BytePane

REST API Best Practices: Design, Security & Performance

API18 min read

84% of organizations experienced an API security incident in the past 12 months — per a 2024 survey of 1,200 IT and security professionals. The 2025 Global State of API Security Report (Traceable AI) found that 57% of organizations suffered API-related data breaches in the past two years, and 28% of those breaches compromised sensitive data and critical systems. Meanwhile, a Treblle analysis of over 1 billion API calls found that only 15% of APIs implement rate limiting.

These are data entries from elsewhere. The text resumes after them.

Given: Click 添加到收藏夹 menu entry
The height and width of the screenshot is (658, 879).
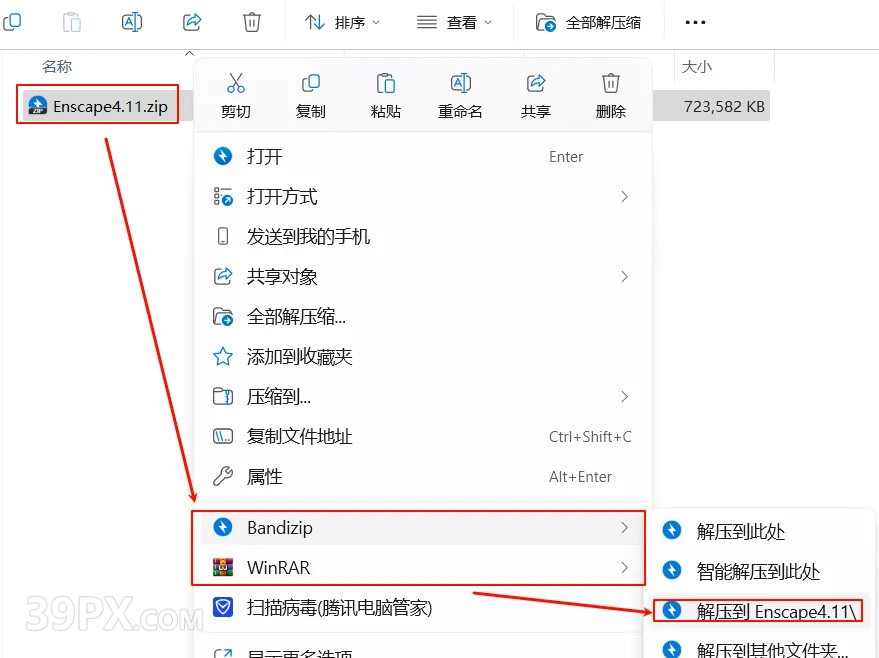Looking at the screenshot, I should point(299,357).
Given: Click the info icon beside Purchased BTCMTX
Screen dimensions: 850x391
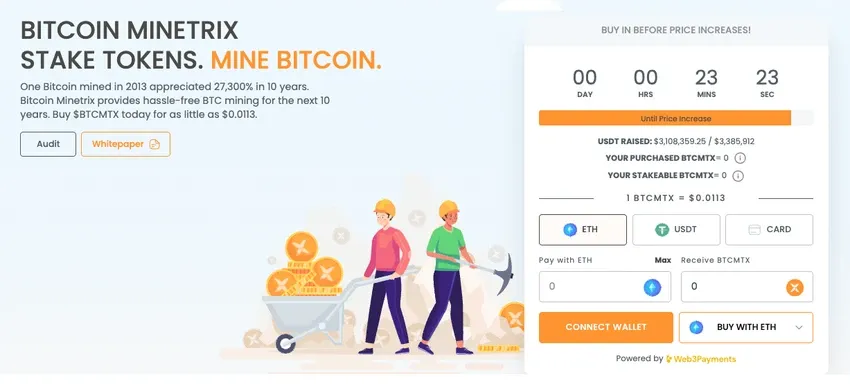Looking at the screenshot, I should [x=740, y=158].
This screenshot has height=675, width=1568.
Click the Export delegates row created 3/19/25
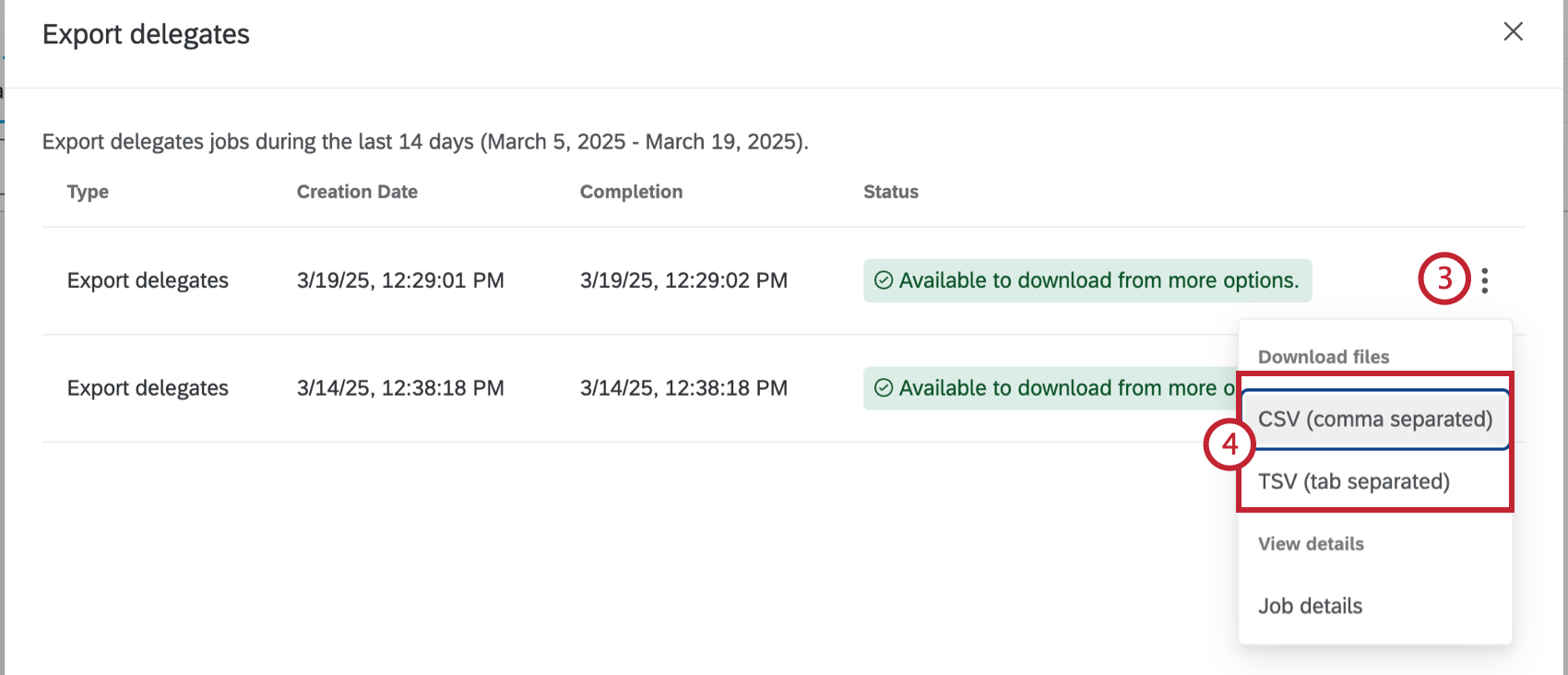148,280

The problem is rarely that developers don't know the basics. It's that security and performance best practices get treated as optional enhancements rather than table stakes. This guide covers the practices that actually matter in production.

Key Takeaways

  • REST powers 83% of web services, but the gap between a functional API and a production-grade one is enormous — most organizations are not closing it.
  • Rate limiting is the single most neglected practice: only 15% of APIs implement it per Treblle's analysis of 1B+ calls. It protects both availability and your budget.
  • Use 401 for unauthenticated and 403 for unauthorized — they are semantically different, and CDNs/gateways use this distinction for caching decisions.
  • Never expose stack traces, internal IDs, or database errors in API responses — this is an OWASP API Security Top 10 failure mode.
  • Per the Postman 2025 State of the API report (5,700+ respondents), 82% of organizations have adopted API-first design — the remaining 18% consistently struggle with integration churn.

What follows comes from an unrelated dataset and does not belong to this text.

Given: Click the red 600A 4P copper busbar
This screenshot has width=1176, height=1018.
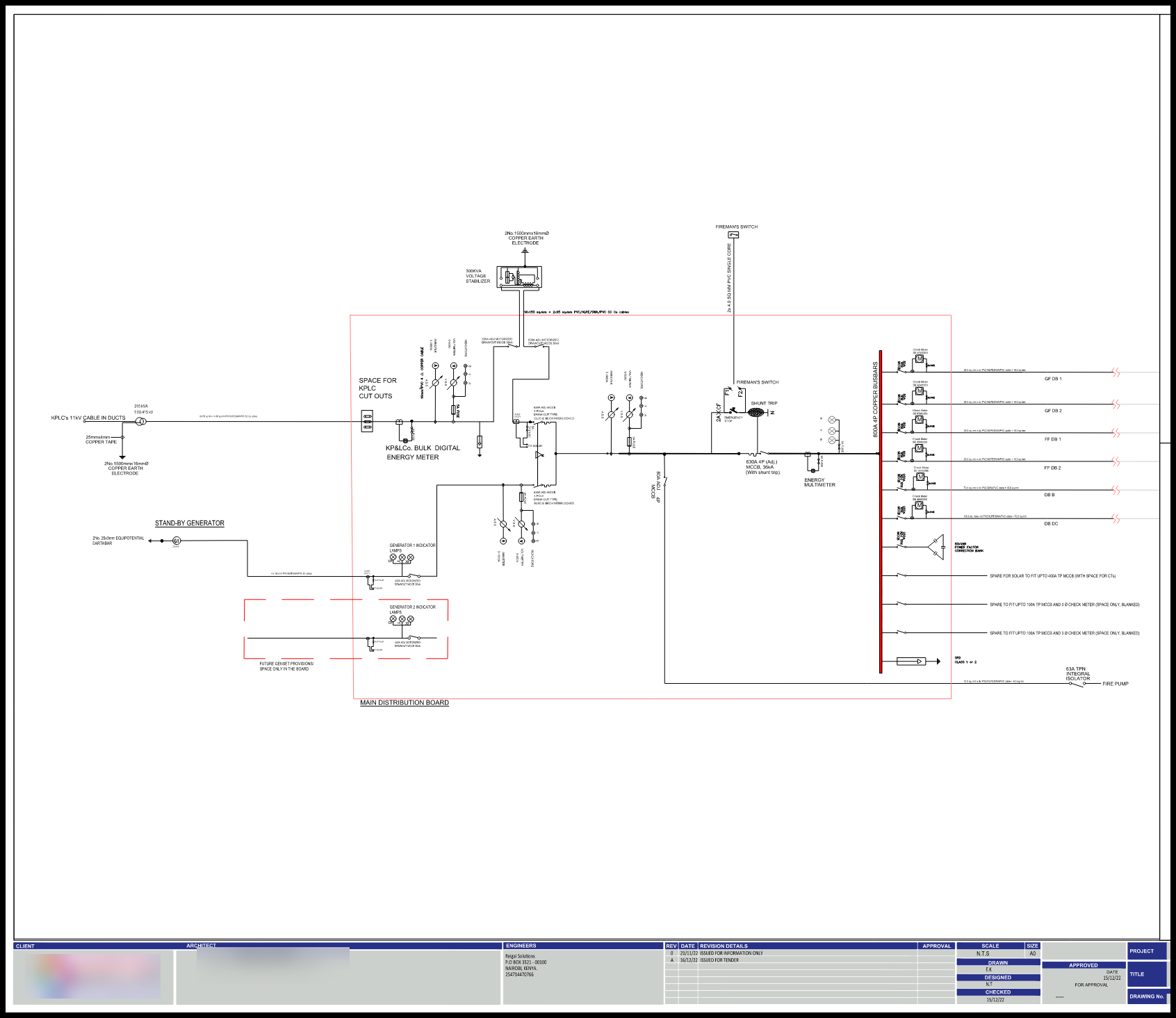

Common Mistakes vs. Best Practices

Most of these violations are not exotic edge cases — they show up repeatedly in code reviews, security audits, and production incidents. Here's the pattern of what separates functional APIs from well-engineered ones:

AreaCommon MistakeBest Practice
HTTP MethodsPOST for everything (/getUsers)GET/POST/PUT/PATCH/DELETE per semantics
Error codesAlways return 200, encode status in bodyUse correct 4xx/5xx with structured body
Error bodyBare string or raw exception messageStructured JSON with code, message, request_id
Rate limitingNo limits (85% of APIs per Treblle)429 + Retry-After + rate limit headers
VersioningBreak existing clients on updatesURL path versioning (/v1/)
PaginationReturn entire collection without limitCursor or offset pagination with max page size
CORSAccess-Control-Allow-Origin: * everywhereAllowlist specific origins; block * for auth endpoints
Secrets in responsesStack traces, SQL errors, internal IDsOpaque error codes + request_id for tracing

Authentication: Choosing the Right Method

Authentication is not one-size-fits-all. The right choice depends on your API's consumers (internal microservices, third-party developers, browser clients), your security requirements, and your operational complexity tolerance. Here is a practical decision framework:

API Keys: Simple but Risky If Mishandled

API keys are the simplest authentication mechanism — a single secret string passed in a header. They are appropriate for server-to-server communication where the client can store secrets securely, and for public APIs where you want low integration friction.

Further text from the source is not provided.